I do remember having an experience before my brain injury where I thought I could literally feel the pathways of my brain growing after new learning, when they finally started to develop (which seemed to take longer than I expected they should take).
So I will share my memory of that experience with you to see if you can recall a similar time when you knew you were learning something new in a way you hadn’t know it before.
I took calculus (or was it linear algebra?) in the summer time at the University of Texas to prepare for graduate school in economics.
Since it was summertime, the course moved quickly and we had three tests in a short period of time, maybe six weeks, maybe eight.

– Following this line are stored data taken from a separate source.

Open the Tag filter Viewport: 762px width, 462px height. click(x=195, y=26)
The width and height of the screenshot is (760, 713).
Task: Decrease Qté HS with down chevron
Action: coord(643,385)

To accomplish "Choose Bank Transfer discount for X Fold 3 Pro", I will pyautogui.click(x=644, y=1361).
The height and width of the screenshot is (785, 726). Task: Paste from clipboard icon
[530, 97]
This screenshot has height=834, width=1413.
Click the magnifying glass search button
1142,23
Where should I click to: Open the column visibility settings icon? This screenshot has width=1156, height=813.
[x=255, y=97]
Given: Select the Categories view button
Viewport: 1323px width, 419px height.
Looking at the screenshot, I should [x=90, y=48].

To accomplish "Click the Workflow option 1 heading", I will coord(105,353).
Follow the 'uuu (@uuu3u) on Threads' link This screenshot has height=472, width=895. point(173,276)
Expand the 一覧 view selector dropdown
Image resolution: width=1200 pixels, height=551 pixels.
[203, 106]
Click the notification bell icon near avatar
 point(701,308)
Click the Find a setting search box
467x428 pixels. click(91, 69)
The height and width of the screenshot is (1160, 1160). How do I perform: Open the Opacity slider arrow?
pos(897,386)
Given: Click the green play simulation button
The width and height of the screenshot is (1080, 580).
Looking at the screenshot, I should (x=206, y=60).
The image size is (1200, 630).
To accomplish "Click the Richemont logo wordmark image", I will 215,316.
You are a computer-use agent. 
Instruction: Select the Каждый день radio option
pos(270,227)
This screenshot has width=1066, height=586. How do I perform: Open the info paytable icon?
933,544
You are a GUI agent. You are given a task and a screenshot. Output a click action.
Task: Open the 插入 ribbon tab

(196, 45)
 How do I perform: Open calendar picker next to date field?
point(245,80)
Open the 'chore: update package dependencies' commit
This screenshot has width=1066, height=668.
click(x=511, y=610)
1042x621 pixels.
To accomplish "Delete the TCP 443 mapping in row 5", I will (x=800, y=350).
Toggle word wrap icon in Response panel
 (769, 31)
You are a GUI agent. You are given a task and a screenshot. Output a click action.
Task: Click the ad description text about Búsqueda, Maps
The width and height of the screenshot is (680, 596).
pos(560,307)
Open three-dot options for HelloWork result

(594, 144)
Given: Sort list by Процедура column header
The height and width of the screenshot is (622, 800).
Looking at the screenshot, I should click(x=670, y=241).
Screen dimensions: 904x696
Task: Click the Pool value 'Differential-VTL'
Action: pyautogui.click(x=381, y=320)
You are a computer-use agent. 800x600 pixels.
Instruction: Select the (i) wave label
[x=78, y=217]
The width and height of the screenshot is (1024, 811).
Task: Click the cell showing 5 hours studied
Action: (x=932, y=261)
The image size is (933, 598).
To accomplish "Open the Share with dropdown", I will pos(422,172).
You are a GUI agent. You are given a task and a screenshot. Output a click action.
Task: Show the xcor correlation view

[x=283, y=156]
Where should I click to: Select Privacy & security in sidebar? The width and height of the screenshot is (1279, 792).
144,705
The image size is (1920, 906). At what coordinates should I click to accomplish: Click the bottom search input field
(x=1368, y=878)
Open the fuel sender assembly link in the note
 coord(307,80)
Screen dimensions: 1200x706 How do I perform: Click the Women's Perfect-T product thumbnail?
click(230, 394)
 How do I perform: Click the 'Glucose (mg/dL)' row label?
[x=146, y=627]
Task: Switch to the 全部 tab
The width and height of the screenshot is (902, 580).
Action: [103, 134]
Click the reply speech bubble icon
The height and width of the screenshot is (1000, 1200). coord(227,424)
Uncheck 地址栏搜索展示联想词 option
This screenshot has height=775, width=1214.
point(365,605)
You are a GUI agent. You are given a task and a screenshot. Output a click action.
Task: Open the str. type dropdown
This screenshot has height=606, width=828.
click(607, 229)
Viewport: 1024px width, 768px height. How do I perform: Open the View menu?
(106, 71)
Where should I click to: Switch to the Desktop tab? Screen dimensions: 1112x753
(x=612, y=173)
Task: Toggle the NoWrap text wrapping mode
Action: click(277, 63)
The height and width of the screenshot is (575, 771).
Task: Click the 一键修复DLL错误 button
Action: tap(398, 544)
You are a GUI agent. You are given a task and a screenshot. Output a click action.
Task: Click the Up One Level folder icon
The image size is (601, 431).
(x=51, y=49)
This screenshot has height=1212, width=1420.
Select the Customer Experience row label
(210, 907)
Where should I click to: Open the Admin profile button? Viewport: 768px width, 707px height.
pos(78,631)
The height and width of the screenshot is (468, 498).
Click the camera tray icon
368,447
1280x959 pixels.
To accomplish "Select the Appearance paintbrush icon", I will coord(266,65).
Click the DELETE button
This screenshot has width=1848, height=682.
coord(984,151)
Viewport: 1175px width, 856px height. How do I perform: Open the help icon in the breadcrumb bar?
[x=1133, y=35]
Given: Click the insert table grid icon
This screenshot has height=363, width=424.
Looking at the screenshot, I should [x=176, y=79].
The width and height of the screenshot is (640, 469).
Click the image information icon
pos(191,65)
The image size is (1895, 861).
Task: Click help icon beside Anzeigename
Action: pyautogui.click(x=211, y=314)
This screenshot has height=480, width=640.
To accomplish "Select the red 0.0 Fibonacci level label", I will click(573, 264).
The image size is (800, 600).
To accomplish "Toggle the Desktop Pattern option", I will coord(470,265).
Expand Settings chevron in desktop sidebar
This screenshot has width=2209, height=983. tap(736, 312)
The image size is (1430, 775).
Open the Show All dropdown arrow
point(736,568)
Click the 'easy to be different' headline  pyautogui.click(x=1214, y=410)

I found nothing intuitive about the math I was trying to learn. In addition, the graduate student leading my section was very bright but his explanations of the work were not helpful to my own learning. So I had to study really long hours and really intensively.
I remember feeling after the taking the second exam, that I finally was understanding the concepts that I had been tested on in the first exam.
And I felt that I could feel the pathways grow from the new learning (although I would have said it was just my brain growing at that time). I could look back at the first test and understand all these problems that I had answered more by rote than anything else. And now I could connect them and understand them! Suddenly, I knew the material and could begin to apply it!
That is a description of what the experience felt like before my brain injury, and its how I felt after my meeting last week with my team and adviser. Except last week the experience was even bigger. During our call, I began to understand what my team was thinking about it a much more expanded way and how supportive it was of my own mission with my website.
How did I feel after our team meeting?
Here’s the visual that I want to leave you with.
When I watched the live streaming of the annual Accessibility, this Fall, I was impressed by a picture that one of the presenters showed about what accessibility is.
It was a picture of a woman in a chair (wheelchair) being held up off high off the ground and supported by a group of people (who did not need to use a chair to help them stand). It was a very empowering photo of possibility when everyone works together to support someone who is differently abled. (Please see bottom note now that picture has been added to this post.)
I looked at that picture and thought, I want to feel that kind of support around the computer and my cognitive deficits that limit my abilities.
After working with my team last Wednesday, I felt (and feel) what I imagine the woman in the chair felt.
During our team call, I felt lifted up.
During our team call, I felt supported (even more than I had already felt).
And honestly, I felt that together, the sky is the limit!
Accessibility is so, so, empowering.
I came across my notes from the Accessibility Conference and found that Elle Waters had shown this picture and that it came from the Huffington Post originally. Elle Waters sent it to me so that I could use it on my blog.
Two things I want to share that I realized when I re-read my notes and saw the picture. I had remembered the person being lifted up as a woman, like me. Looking at the picture, I believe he is a male. I liked that in my memory, the person could be anyone or any gender.
And, I wrote down in my notes something important that Elle Waters had said when she showed the picture and is worth repeating. I will paraphrase her from my notes here. She said that true accessibility is about the crowd experience of lifting someone else up. Its not about the isolation and frustration that the person without accessibility experiences–frustration or difficulty with new learning, or lack of access. Its about everyone feeling lifted up by the access.
And that is what I feel and I believe that the rest of my team has felt as we have improved my website and learned and made the site more accessible. We have all felt lifted up.
And we have all lifted each other up.